**What to do:** Copy every line of the entries that includes the word "computer".
Recorded data: Begin
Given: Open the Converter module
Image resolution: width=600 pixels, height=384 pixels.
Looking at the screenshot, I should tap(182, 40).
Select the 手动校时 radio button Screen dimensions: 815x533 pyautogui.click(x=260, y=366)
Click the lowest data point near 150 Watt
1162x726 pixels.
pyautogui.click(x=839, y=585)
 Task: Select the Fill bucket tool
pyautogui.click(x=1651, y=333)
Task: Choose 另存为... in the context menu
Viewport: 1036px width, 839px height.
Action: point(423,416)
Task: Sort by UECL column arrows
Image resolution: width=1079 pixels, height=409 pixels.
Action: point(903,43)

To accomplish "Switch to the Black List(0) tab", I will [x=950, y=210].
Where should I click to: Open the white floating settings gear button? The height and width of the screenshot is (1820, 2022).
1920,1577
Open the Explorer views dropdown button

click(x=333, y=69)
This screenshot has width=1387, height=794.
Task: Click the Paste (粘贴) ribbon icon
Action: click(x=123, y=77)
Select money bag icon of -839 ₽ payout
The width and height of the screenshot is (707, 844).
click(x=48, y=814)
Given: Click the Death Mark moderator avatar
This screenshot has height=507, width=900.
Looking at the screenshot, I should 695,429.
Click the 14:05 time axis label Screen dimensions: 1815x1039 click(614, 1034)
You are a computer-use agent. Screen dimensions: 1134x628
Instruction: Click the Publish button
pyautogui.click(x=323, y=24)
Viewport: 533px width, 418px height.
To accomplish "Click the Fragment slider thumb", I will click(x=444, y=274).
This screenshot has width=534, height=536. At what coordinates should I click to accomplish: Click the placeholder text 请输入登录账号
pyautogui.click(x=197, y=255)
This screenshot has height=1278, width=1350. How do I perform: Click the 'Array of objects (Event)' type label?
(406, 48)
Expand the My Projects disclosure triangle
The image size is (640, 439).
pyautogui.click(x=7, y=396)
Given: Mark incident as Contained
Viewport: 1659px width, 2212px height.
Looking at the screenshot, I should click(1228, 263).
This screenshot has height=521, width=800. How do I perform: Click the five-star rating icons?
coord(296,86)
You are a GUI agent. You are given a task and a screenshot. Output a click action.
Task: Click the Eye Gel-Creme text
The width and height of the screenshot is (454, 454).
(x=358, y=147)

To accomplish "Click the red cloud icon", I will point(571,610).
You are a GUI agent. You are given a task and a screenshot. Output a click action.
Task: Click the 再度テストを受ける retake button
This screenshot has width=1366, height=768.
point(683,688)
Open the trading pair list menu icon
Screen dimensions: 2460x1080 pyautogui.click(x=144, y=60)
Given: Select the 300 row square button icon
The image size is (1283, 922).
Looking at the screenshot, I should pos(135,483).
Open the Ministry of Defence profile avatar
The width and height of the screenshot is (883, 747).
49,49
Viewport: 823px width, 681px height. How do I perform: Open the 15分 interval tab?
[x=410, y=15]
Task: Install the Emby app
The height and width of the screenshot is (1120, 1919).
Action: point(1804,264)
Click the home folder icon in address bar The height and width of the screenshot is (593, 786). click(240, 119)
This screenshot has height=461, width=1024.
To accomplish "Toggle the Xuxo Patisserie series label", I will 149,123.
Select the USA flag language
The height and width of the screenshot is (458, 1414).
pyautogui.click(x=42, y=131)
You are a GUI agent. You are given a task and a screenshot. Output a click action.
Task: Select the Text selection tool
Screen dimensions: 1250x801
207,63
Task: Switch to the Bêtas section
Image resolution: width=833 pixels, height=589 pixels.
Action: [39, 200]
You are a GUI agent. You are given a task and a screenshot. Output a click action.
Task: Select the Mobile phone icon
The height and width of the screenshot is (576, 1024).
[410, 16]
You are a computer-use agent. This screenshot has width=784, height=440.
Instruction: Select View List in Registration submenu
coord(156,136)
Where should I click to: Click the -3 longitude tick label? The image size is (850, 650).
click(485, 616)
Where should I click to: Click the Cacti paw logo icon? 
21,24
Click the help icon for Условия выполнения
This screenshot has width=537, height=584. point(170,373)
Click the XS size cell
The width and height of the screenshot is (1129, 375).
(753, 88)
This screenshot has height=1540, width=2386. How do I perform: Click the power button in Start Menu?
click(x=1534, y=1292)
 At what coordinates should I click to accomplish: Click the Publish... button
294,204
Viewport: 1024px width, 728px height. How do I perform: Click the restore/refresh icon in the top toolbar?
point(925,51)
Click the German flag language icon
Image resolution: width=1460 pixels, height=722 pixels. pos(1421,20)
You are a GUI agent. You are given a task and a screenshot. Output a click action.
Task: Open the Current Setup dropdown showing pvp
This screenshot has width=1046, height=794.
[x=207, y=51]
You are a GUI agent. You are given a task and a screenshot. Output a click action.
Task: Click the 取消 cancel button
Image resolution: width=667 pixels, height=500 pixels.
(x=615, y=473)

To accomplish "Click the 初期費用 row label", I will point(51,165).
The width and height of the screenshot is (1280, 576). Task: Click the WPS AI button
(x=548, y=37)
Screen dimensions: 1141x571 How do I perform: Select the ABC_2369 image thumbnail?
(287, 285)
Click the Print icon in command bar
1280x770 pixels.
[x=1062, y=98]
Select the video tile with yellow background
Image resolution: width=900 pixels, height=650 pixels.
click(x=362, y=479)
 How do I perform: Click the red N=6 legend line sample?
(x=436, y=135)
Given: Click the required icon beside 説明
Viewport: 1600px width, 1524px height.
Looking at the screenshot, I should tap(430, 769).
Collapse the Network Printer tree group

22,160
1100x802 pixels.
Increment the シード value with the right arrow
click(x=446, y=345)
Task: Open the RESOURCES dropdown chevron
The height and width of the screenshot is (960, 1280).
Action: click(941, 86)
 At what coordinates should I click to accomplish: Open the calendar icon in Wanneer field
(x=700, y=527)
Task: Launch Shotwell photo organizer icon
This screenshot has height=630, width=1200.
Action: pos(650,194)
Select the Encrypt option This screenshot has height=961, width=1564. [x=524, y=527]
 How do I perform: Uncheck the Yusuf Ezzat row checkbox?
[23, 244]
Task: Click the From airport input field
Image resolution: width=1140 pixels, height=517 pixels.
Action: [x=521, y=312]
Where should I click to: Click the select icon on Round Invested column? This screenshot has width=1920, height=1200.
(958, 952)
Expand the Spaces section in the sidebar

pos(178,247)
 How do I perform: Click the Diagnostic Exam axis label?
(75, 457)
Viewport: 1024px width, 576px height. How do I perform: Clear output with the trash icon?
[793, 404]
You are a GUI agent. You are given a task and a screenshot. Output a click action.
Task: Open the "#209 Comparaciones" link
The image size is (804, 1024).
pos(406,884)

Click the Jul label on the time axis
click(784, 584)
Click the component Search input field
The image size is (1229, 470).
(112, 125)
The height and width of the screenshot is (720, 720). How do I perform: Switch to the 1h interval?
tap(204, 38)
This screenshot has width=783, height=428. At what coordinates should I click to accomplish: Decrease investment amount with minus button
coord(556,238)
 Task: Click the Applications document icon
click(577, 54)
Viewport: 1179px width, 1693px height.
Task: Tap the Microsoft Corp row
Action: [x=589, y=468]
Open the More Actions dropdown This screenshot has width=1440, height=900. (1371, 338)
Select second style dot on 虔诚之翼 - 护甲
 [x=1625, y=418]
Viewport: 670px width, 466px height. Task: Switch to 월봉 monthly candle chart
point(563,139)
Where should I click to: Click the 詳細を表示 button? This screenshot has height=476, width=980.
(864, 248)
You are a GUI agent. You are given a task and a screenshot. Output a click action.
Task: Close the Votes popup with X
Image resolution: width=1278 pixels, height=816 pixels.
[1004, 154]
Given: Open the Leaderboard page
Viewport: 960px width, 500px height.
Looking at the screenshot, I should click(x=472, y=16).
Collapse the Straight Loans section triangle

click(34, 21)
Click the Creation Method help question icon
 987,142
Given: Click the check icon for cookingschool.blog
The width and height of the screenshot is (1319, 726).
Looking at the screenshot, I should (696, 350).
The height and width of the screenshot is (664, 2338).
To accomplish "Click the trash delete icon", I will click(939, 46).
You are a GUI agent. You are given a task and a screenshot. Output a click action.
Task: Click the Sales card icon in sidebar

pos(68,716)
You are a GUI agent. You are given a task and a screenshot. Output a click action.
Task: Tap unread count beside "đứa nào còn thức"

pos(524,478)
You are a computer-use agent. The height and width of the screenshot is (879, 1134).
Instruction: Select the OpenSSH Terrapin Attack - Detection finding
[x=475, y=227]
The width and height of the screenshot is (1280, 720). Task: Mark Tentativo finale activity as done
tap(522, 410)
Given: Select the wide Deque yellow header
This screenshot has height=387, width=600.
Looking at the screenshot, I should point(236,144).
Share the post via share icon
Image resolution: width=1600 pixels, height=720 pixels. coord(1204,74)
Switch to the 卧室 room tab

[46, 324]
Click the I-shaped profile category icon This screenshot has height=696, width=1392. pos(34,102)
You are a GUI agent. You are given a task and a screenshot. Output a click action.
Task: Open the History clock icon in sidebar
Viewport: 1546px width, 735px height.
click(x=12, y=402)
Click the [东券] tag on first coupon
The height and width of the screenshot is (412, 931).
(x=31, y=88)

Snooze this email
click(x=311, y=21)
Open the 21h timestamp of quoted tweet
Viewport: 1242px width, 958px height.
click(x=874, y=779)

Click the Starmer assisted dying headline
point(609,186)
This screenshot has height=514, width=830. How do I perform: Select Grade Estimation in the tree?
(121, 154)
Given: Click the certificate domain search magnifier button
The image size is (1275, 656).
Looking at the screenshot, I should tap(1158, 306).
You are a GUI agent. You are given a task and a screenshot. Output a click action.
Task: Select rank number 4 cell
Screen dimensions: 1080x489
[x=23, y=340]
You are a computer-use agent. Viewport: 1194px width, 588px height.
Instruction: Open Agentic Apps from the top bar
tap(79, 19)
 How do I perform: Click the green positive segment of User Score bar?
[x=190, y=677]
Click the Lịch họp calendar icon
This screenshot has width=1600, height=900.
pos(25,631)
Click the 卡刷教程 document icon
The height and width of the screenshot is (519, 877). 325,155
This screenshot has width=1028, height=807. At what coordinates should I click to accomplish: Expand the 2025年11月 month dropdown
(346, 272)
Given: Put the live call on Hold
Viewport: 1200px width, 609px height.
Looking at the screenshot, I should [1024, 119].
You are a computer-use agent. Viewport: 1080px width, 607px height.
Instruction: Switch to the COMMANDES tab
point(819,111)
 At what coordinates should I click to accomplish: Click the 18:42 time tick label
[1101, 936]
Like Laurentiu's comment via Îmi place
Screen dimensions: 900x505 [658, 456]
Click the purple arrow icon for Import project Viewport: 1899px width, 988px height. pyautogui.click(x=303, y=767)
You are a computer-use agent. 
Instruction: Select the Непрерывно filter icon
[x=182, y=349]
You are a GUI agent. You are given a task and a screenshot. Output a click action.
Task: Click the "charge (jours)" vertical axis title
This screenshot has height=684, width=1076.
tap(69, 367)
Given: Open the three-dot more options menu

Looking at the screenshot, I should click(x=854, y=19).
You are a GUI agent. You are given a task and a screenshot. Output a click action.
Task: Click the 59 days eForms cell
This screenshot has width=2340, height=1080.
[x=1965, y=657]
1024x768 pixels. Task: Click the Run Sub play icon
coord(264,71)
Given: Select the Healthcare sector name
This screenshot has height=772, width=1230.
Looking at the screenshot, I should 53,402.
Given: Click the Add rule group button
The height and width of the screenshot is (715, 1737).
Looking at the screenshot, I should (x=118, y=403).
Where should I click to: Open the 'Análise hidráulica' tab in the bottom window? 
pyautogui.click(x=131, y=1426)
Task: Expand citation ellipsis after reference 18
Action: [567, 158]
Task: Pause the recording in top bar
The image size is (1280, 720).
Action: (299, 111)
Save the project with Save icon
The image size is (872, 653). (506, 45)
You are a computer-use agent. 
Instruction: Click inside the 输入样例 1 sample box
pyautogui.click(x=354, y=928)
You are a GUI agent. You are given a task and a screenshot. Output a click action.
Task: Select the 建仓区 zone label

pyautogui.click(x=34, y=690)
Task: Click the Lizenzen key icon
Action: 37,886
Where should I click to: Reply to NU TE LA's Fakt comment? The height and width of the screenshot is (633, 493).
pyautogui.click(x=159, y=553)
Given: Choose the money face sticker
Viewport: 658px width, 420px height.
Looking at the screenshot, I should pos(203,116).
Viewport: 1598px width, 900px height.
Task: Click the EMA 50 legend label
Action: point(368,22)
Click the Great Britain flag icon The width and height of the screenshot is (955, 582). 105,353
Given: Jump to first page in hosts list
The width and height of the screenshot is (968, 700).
Recorded data: End
**Written solution:**
You are a computer-use agent. Screen dimensions: 1134x628
You are a computer-use agent. This screenshot has width=784, height=440.
You are a computer-use agent. The height and width of the screenshot is (879, 1134).
You are a computer-use agent. Viewport: 1194px width, 588px height.
You are a computer-use agent. Viewport: 1080px width, 607px height.
You are a computer-use agent. 
You are a computer-use agent. 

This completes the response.